### Brano di testo
Come formiamo i team su Wrike: il metodo per garantire un'adozione reale e diffusa
Perché la formazione tradizionale su Wrike non funziona
Il modello più diffuso prevede due ore di formazione con un consulente, la spiegazione delle funzionalità principali e qualche esercizio pratico. Il team esce motivato, ma dopo dieci giorni metà del gruppo non ha ancora creato il primo task. I motivi ricorrenti sono sempre gli stessi: la mancanza di contestualizzazione, la forza delle abitudini precedenti e l'assenza di meccanismi che rendano necessario l'utilizzo della piattaforma.
Il nostro metodo: tre fasi per un'adozione reale
Fase 1. La piattaforma viene configurata prima che il team la veda: progetti, task e stati reali già presenti, non uno spazio vuoto. Questo riduce il carico cognitivo al primo accesso.
Fase 2. Formazione contestuale, non generica: ogni persona impara esattamente ciò di cui ha bisogno nel proprio ruolo. Chi gestisce progetti impara le dipendenze, chi collabora impara gli aggiornamenti di stato, chi amministra impara i moduli di intake.
Fase 3. Affiancamento nelle prime quattro settimane, con check-in settimanali per risolvere blocchi operativi reali emersi durante il lavoro vero. È la fase che previene l'abbandono tipico del periodo post-lancio.
Il ruolo del campione interno
Un elemento cruciale è identificare un "campione interno" nel team, possibilmente la persona più curiosa digitalmente. Questa persona impara Wrike prima dei colleghi e diventa il loro punto di riferimento quotidiano, rispondendo alle domande senza bisogno di coinvolgere sempre il consulente esterno. Le implementazioni con un campione interno registrano tassi di adozione significativamente superiori.

### Consegna
Cita parola per parola il brano sulla formazione dei team su Wrike, iniziando da "Come formiamo i" e proseguendo fino a "l'utilizzo della piattaforma.". Il materiale non ha alcun legame con il brano.

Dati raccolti

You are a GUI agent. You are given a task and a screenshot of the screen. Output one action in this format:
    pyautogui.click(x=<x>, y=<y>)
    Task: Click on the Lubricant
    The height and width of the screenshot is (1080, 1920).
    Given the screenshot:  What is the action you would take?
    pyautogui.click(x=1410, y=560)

### Spazio risposta
Come formiamo i team su Wrike: il metodo per garantire un'adozione reale e diffusa
Perché la formazione tradizionale su Wrike non funziona
Il modello più diffuso prevede due ore di formazione con un consulente, la spiegazione delle funzionalità principali e qualche esercizio pratico. Il team esce motivato, ma dopo dieci giorni metà del gruppo non ha ancora creato il primo task. I motivi ricorrenti sono sempre gli stessi: la mancanza di contestualizzazione, la forza delle abitudini precedenti e l'assenza di meccanismi che rendano necessario l'utilizzo della piattaforma.